Exercise brief:
Print all of the material below, every line of it, with no changes.

[start]

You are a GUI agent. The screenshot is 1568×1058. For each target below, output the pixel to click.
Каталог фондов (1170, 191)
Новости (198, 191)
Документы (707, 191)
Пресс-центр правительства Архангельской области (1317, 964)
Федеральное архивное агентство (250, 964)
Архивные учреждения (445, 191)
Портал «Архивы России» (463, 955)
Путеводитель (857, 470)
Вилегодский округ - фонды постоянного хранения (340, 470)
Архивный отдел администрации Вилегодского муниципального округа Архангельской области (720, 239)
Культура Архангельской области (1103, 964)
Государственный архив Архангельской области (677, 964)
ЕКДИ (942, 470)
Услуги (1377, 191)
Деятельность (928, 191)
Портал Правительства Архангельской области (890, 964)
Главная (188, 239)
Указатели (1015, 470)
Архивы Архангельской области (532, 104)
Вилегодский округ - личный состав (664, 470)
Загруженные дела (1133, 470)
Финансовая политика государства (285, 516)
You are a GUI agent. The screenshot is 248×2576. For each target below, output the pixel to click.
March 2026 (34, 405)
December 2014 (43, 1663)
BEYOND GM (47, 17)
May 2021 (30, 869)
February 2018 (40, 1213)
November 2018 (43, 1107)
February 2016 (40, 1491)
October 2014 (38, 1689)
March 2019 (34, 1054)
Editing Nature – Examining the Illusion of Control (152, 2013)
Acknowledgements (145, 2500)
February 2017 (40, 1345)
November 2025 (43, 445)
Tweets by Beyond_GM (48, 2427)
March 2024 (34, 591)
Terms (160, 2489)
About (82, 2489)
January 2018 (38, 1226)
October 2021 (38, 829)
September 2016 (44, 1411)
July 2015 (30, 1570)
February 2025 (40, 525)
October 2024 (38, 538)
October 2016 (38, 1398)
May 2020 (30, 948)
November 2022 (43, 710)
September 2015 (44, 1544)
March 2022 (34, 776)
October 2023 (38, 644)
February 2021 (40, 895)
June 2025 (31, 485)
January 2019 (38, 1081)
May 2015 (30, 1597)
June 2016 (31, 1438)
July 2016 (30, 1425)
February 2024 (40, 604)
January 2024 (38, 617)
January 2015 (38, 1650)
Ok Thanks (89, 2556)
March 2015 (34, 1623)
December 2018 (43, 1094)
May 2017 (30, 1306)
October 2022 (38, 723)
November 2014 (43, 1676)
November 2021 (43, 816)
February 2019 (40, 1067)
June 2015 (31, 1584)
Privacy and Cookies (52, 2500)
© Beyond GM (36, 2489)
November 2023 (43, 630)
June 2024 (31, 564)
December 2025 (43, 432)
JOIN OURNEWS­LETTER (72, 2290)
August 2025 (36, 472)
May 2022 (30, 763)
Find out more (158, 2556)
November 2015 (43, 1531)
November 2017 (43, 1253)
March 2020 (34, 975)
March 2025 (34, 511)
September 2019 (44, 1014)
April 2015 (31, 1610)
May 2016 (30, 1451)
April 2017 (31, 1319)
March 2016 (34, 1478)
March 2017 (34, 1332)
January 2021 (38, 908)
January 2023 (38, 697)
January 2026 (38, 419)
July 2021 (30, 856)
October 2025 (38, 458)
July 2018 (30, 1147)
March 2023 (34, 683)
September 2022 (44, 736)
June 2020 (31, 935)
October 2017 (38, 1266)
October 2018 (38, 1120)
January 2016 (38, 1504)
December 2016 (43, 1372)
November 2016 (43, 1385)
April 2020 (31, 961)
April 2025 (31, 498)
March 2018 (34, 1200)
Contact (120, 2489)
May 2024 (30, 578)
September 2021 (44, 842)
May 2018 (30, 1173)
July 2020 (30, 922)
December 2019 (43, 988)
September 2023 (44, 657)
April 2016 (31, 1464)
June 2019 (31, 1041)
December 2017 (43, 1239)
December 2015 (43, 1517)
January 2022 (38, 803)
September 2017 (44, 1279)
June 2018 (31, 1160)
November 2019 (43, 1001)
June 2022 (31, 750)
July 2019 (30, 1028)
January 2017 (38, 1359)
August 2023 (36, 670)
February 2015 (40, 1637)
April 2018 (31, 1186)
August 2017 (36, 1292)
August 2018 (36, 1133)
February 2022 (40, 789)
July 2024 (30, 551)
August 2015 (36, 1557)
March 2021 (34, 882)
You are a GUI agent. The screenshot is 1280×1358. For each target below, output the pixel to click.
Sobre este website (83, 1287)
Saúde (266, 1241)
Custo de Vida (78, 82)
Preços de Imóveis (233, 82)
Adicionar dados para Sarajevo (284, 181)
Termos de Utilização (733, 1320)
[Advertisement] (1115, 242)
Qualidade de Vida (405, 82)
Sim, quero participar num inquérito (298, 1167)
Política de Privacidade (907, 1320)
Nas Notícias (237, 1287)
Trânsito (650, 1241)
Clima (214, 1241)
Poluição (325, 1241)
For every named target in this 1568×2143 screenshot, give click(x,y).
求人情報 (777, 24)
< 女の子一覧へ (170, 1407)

[end]

Finished task:
You are a GUI agent. The screenshot is 1568×1058. For each target below, output the pixel to click.
Каталог фондов (1170, 191)
Новости (198, 191)
Документы (707, 191)
Пресс-центр правительства Архангельской области (1317, 964)
Федеральное архивное агентство (250, 964)
Архивные учреждения (445, 191)
Портал «Архивы России» (463, 955)
Путеводитель (857, 470)
Вилегодский округ - фонды постоянного хранения (340, 470)
Архивный отдел администрации Вилегодского муниципального округа Архангельской области (720, 239)
Культура Архангельской области (1103, 964)
Государственный архив Архангельской области (677, 964)
ЕКДИ (942, 470)
Услуги (1377, 191)
Деятельность (928, 191)
Портал Правительства Архангельской области (890, 964)
Главная (188, 239)
Указатели (1015, 470)
Архивы Архангельской области (532, 104)
Вилегодский округ - личный состав (664, 470)
Загруженные дела (1133, 470)
Финансовая политика государства (285, 516)
You are a GUI agent. The screenshot is 248×2576. For each target below, output the pixel to click.
March 2026 (34, 405)
December 2014 (43, 1663)
BEYOND GM (47, 17)
May 2021 (30, 869)
February 2018 (40, 1213)
November 2018 (43, 1107)
February 2016 (40, 1491)
October 2014 (38, 1689)
March 2019 (34, 1054)
Editing Nature – Examining the Illusion of Control (152, 2013)
Acknowledgements (145, 2500)
February 2017 (40, 1345)
November 2025 (43, 445)
Tweets by Beyond_GM (48, 2427)
March 2024 (34, 591)
Terms (160, 2489)
About (82, 2489)
January 2018 (38, 1226)
October 2021 (38, 829)
September 2016 (44, 1411)
July 2015 (30, 1570)
February 2025 (40, 525)
October 2024 (38, 538)
October 2016 (38, 1398)
May 2020 (30, 948)
November 2022 (43, 710)
September 2015 (44, 1544)
March 2022 (34, 776)
October 2023 (38, 644)
February 2021 (40, 895)
June 2025 (31, 485)
January 2019 (38, 1081)
May 2015 (30, 1597)
June 2016 (31, 1438)
July 2016 (30, 1425)
February 2024 (40, 604)
January 2024 (38, 617)
January 2015 (38, 1650)
Ok Thanks (89, 2556)
March 2015 (34, 1623)
December 2018 (43, 1094)
May 2017 (30, 1306)
October 2022 (38, 723)
November 2014 (43, 1676)
November 2021 (43, 816)
February 2019 (40, 1067)
June 2015 (31, 1584)
Privacy and Cookies (52, 2500)
© Beyond GM (36, 2489)
November 2023 (43, 630)
June 2024 (31, 564)
December 2025 (43, 432)
JOIN OURNEWS­LETTER (72, 2290)
August 2025 (36, 472)
May 2022 (30, 763)
Find out more (158, 2556)
November 2015 (43, 1531)
November 2017 (43, 1253)
March 2020 (34, 975)
March 2025 (34, 511)
September 2019 (44, 1014)
April 2015 (31, 1610)
May 2016 (30, 1451)
April 2017 (31, 1319)
March 2016 (34, 1478)
March 2017 (34, 1332)
January 2021 (38, 908)
January 2023 (38, 697)
January 2026 (38, 419)
July 2021 (30, 856)
October 2025 (38, 458)
July 2018 (30, 1147)
March 2023 (34, 683)
September 2022 (44, 736)
June 2020 (31, 935)
October 2017 (38, 1266)
October 2018 (38, 1120)
January 2016 (38, 1504)
December 2016 (43, 1372)
November 2016 (43, 1385)
April 2020 (31, 961)
April 2025 (31, 498)
March 2018 (34, 1200)
Contact (120, 2489)
May 2024 (30, 578)
September 2021 (44, 842)
May 2018 (30, 1173)
July 2020 (30, 922)
December 2019 (43, 988)
September 2023 (44, 657)
April 2016 (31, 1464)
June 2019 (31, 1041)
December 2017 (43, 1239)
December 2015 (43, 1517)
January 2022 (38, 803)
September 2017 (44, 1279)
June 2018 (31, 1160)
November 2019 (43, 1001)
June 2022 (31, 750)
July 2019 (30, 1028)
January 2017 (38, 1359)
August 2023 (36, 670)
February 2015 (40, 1637)
April 2018 (31, 1186)
August 2017 (36, 1292)
August 2018 (36, 1133)
February 2022 (40, 789)
July 2024 (30, 551)
August 2015 (36, 1557)
March 2021 (34, 882)
You are a GUI agent. The screenshot is 1280×1358. For each target below, output the pixel to click.
Sobre este website (83, 1287)
Saúde (266, 1241)
Custo de Vida (78, 82)
Preços de Imóveis (233, 82)
Adicionar dados para Sarajevo (284, 181)
Termos de Utilização (733, 1320)
[Advertisement] (1115, 242)
Qualidade de Vida (405, 82)
Sim, quero participar num inquérito (298, 1167)
Política de Privacidade (907, 1320)
Nas Notícias (237, 1287)
Trânsito (650, 1241)
Clima (214, 1241)
Poluição (325, 1241)
For every named target in this 1568×2143 screenshot, give click(x,y).
求人情報 (777, 24)
< 女の子一覧へ (170, 1407)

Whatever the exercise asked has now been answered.